O Vice-Ministro da Defesa da Somália, Abdifatá Qasim, assegurou que a organização jihadista Al Shabaab ofereceu a possibilidade de negociações para pôr fim ao conflito sangrento no país, mas qualificou que a decisão final cabe à Presidência e que de modo algum os mercenários estrangeiros que fazem parte do grupo terrorista entrarão nas conversações.
«A Al Shabaab pediu a abertura de negociações. Estamos a discuti-lo, mas neste momento há algo que precisa de ser erradicado na Somália e que se chama terrorismo», disse o vice-ministro nos comentários relatados pelo website do Caasimada.

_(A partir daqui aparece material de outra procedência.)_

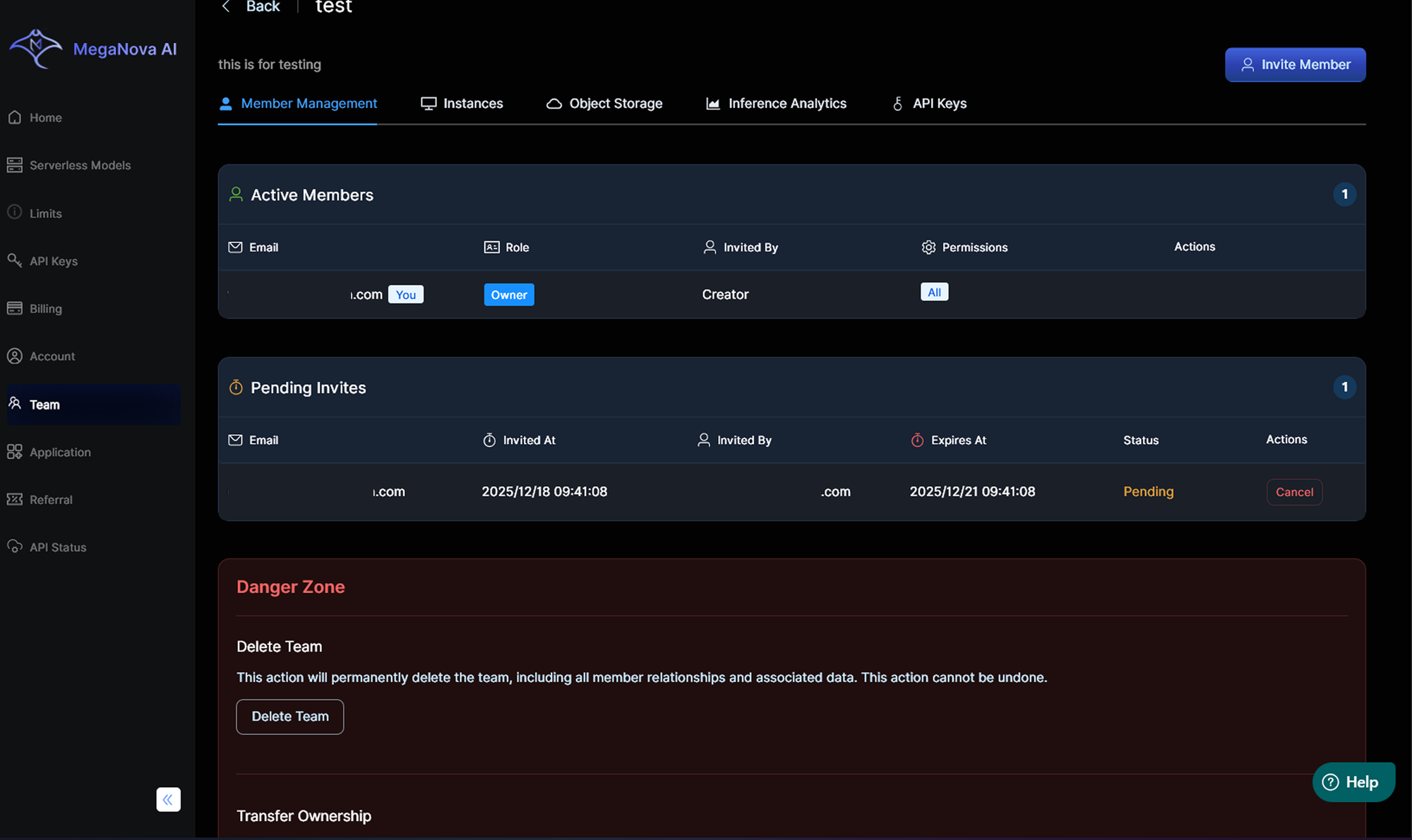The width and height of the screenshot is (1412, 840).
Task: Open the Billing sidebar section
Action: coord(45,308)
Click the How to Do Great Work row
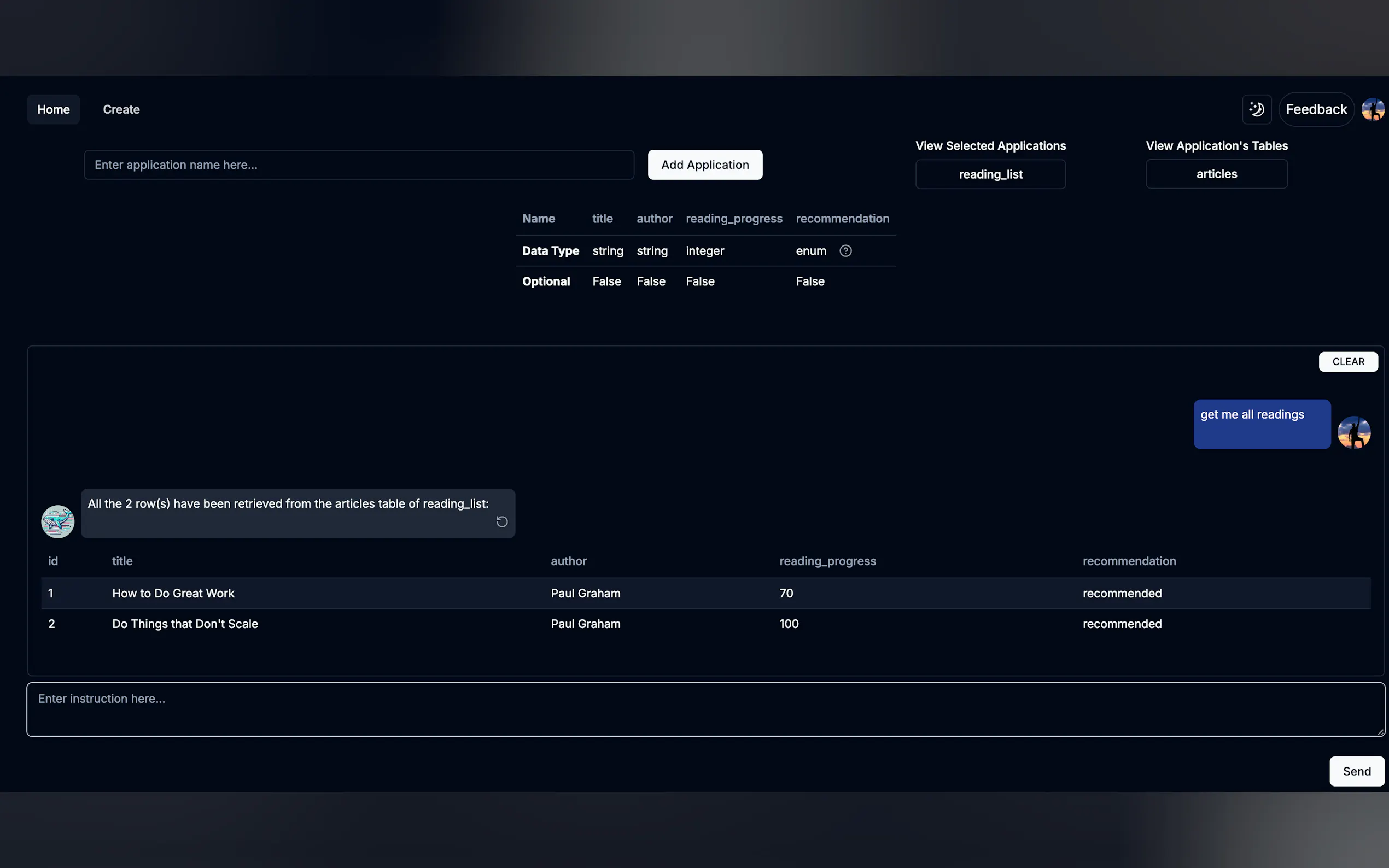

Contudo, o vice-ministro quis dividir o Al Shabaab em dois grupos de «renegados do Islão»: «os estrangeiros e os nascidos na Somália». Este último, disse ele, «tem uma oportunidade», mas para aqueles que «invadiram o país, não há diálogo possível».

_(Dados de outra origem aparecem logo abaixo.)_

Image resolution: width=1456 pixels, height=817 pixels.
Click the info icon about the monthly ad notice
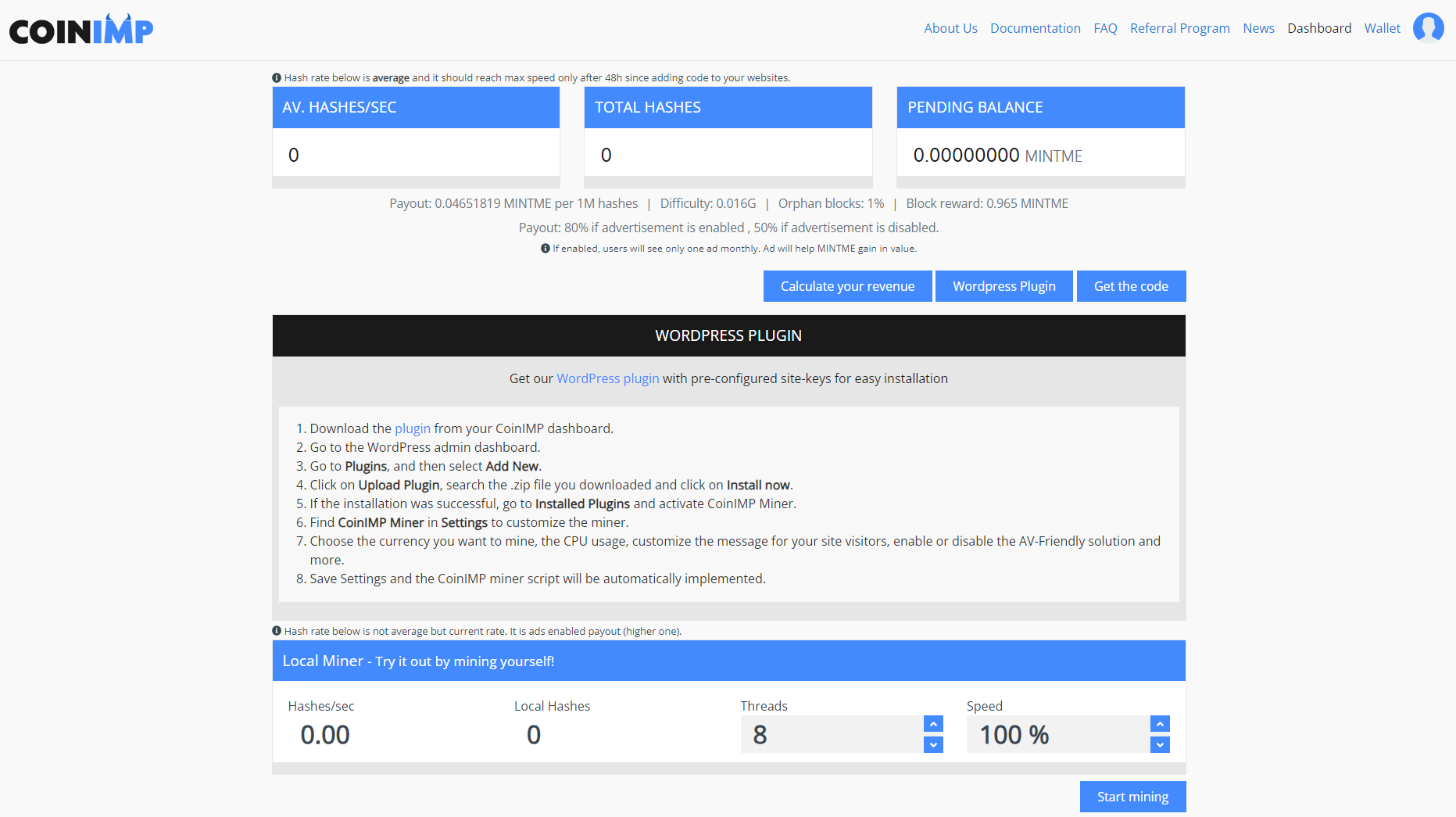pos(545,248)
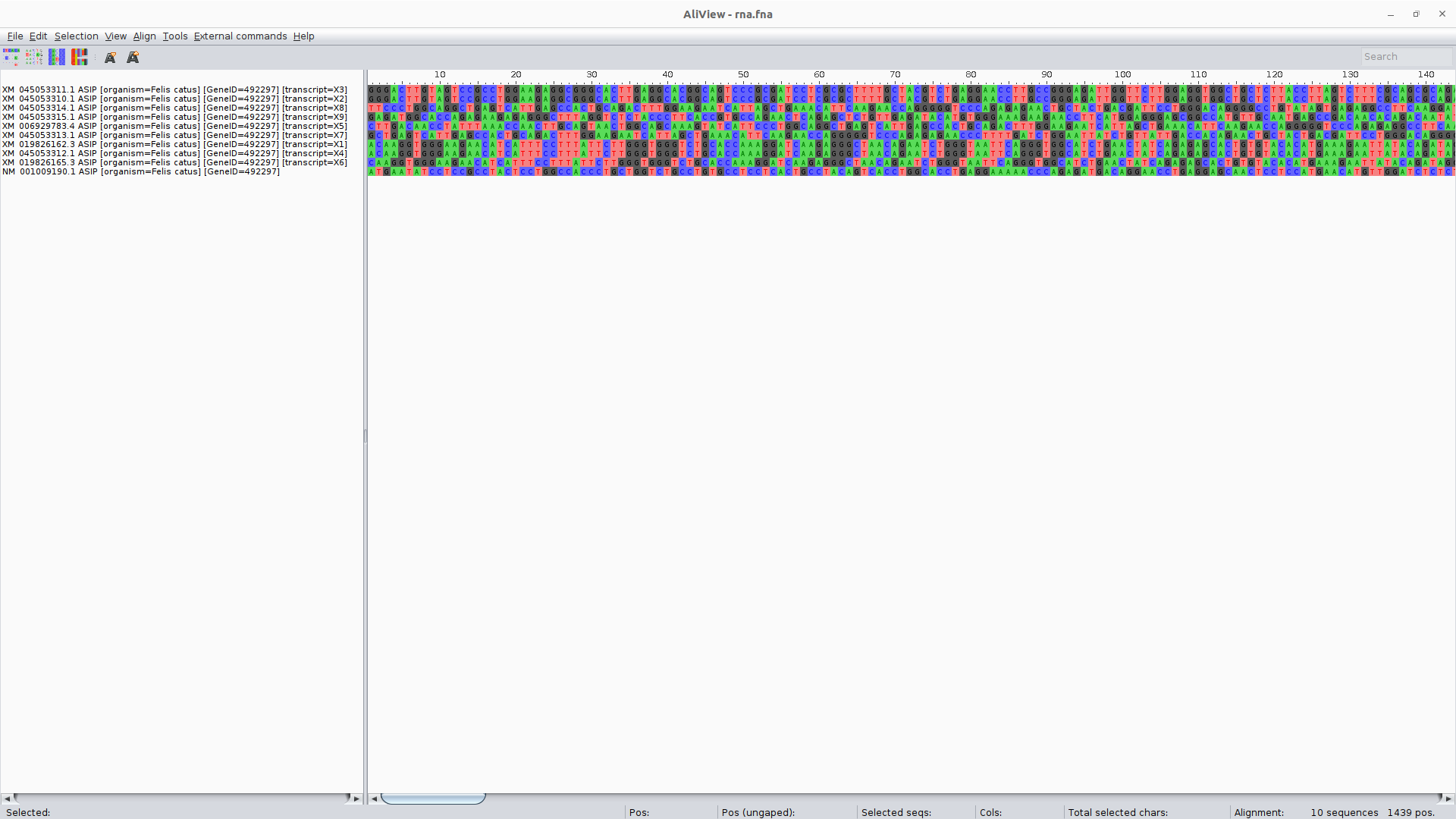Open the File menu
The image size is (1456, 819).
click(15, 36)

Além disso, o vice-ministro foi categórico na sua negação da possibilidade de negociar sem se render. «Se os nossos compatriotas se renderem, estamos prontos. Até lá, não há nada para falar com eles».

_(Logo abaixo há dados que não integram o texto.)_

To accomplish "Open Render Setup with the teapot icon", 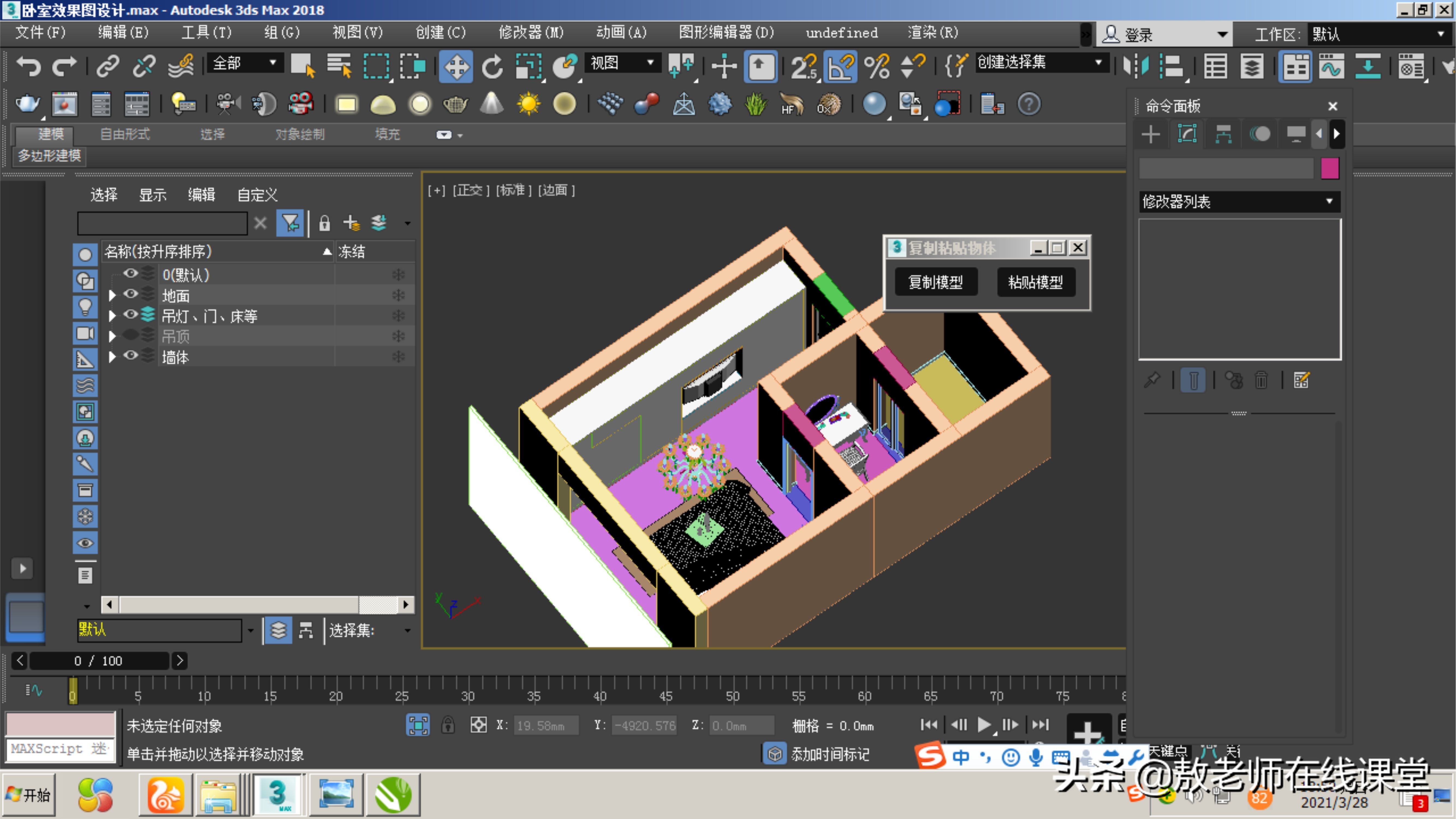I will pos(28,103).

O Presidente somali Hasan Shaykh Mohamud, que declarou «guerra total» ao grupo jihadista sanguinário, disse anteriormente que a Somália não contempla a negociação, embora as autoridades «não fechem a porta» àqueles que «querem afastar-se da violência e da ideologia extremista».
Al Shabaab, que esta semana desencadeou um duplo atentado bombista que deixou pelo menos 35 pessoas mortas no centro da Somália, ainda não comentou estas declarações.